Nach zehn Jahren ist Schluss: Ab dem 4. September ersetzt Gemini den Google Assistant auf Android – ohne Rückkehr-Option. Ob das Sprachmodell Alltagsbefehle so zuverlässig ausführt wie der alte Assistent, muss es erst noch beweisen.
Google schaltet den Google Assistant ab dem 4. September 2026 auf Android-Smartphones, Tablets, Wear-OS-Uhren, Kopfhörern und in Android Auto ab – Gemini übernimmt als einziger Assistent. Nach rund zehn Jahren endet damit die Ära des wohl bekanntesten Sprachassistenten der Welt, der 2016 lanciert wurde. Auch Schweizer Android-Geräte sind betroffen, denn Gemini ist hierzulande längst verfügbar.
Bemerkenswert ist die Form der Ankündigung: Google verschickt keine Pressemitteilung, sondern informiert bestehende Nutzer per E-Mail und über Support-Dokumente – einen offiziellen Blogpost gibt es nicht. In der E-Mail, die 9to5Google zitiert, heisst es, der Assistant werde «eingestellt», Gemini sei «jetzt das Assistenten-Erlebnis auf Android». Der Rollout startet am 4. September und kann laut Google «einige Wochen» dauern. Ursprünglich war der Umstieg schon für Ende 2025 geplant – nun kommt er mit gut acht Monaten Verspätung.
Ist der Assistant einmal vom Gerät verschwunden, gibt es keine Möglichkeit mehr, zurückzuwechseln.
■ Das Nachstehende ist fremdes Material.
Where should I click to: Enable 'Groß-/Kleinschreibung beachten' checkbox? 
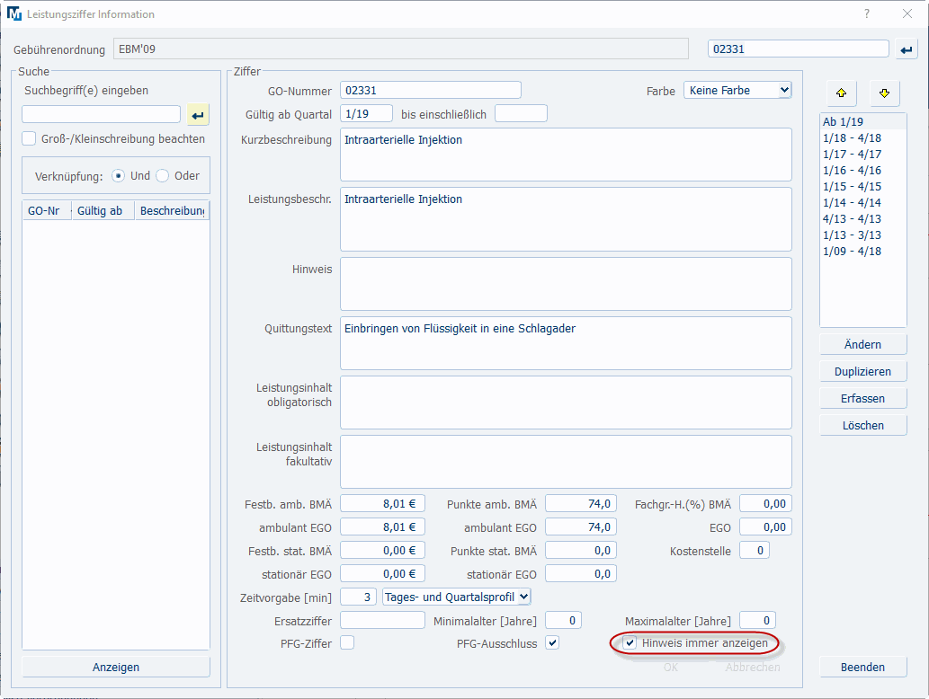[x=30, y=139]
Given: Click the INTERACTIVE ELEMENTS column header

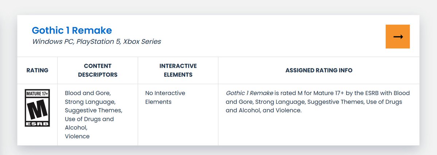Looking at the screenshot, I should click(178, 70).
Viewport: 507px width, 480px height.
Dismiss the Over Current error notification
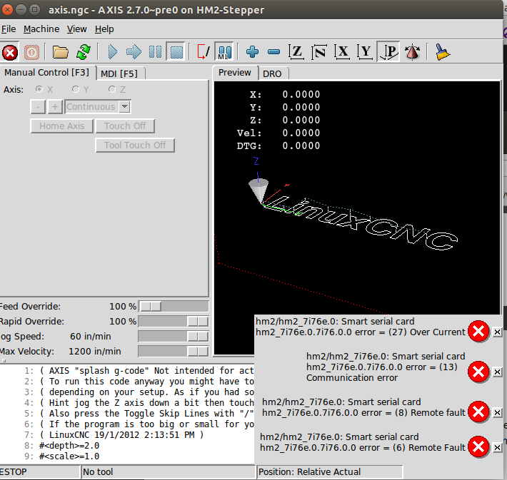[x=497, y=332]
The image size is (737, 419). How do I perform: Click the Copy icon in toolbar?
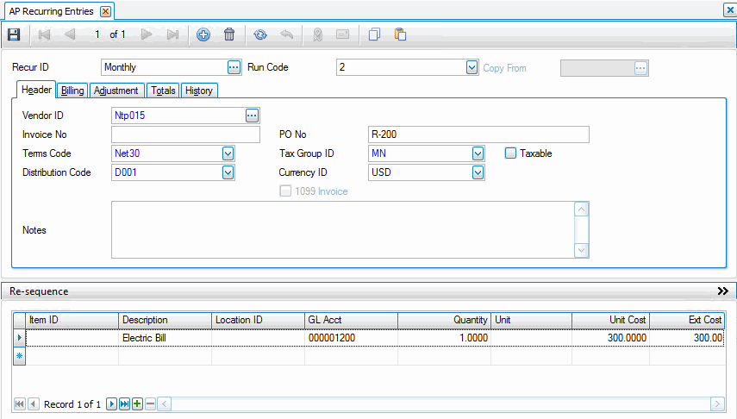point(374,35)
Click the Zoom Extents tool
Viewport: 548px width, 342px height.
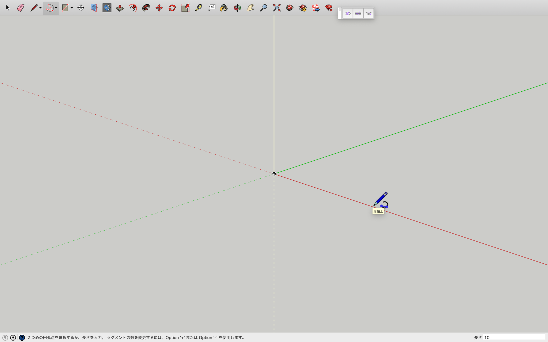click(277, 8)
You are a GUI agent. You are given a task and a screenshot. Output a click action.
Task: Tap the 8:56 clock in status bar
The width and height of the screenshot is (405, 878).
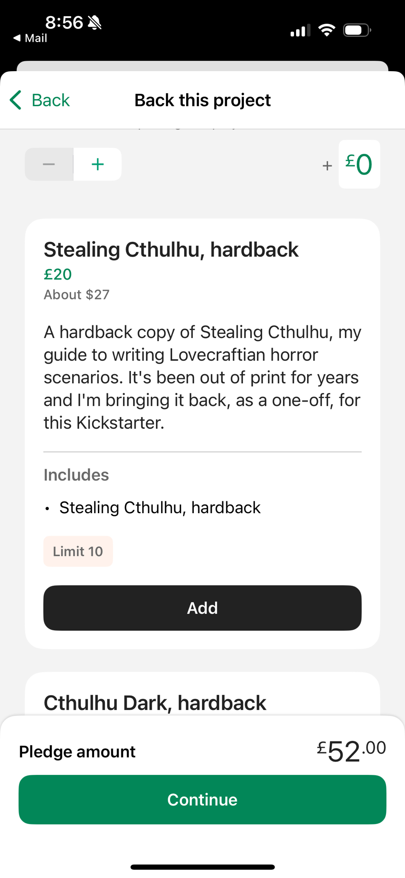(x=64, y=22)
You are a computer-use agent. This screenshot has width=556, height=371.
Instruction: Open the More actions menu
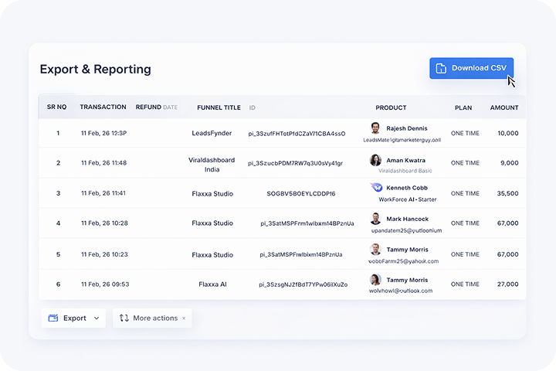[154, 318]
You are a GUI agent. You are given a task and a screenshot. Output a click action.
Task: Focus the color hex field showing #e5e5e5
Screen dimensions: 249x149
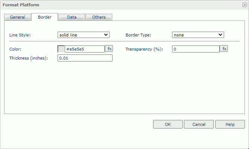click(85, 49)
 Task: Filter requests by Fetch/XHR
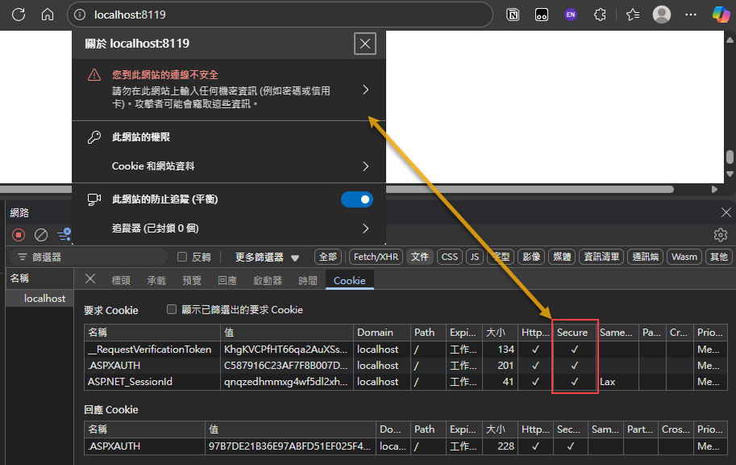coord(376,257)
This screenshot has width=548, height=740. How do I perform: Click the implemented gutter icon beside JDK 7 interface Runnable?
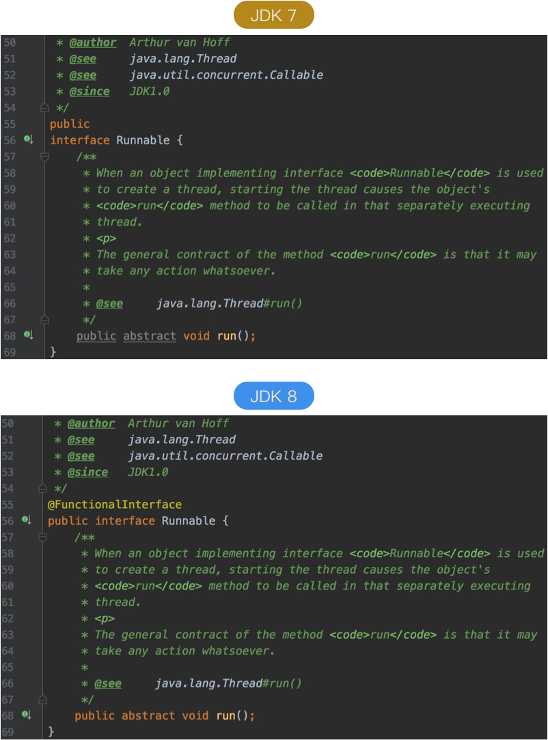coord(28,140)
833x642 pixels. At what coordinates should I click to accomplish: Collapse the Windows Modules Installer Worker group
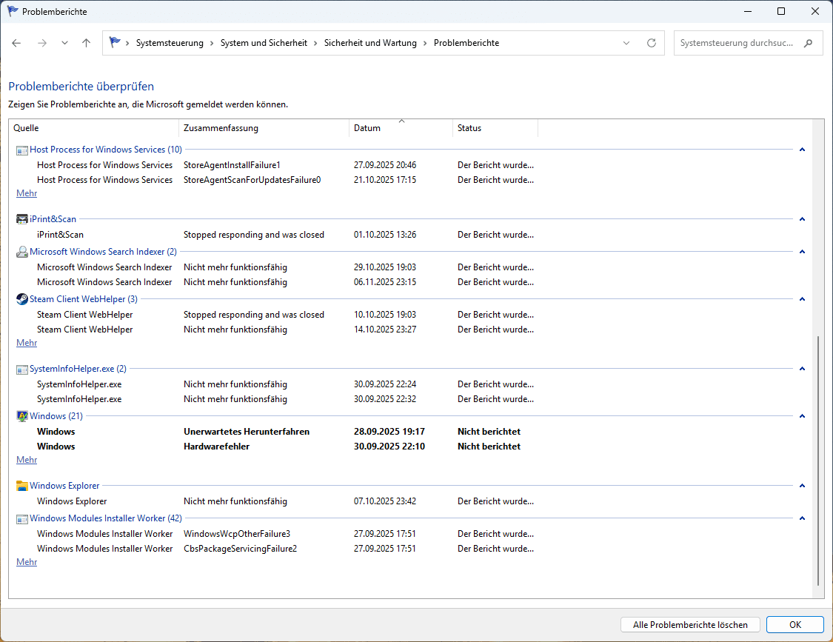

Ausnahmen bestätigen die Regel: Geräte, welche die Gemini-Mindestanforderungen nicht erfüllen, Regionen ohne Gemini-Unterstützung und Autos mit «Google built-in» behalten den Assistant vorerst. Google-TV-Geräte, Home-Lautsprecher und Smart Displays sind noch nicht betroffen – dorthin soll Gemini später kommen.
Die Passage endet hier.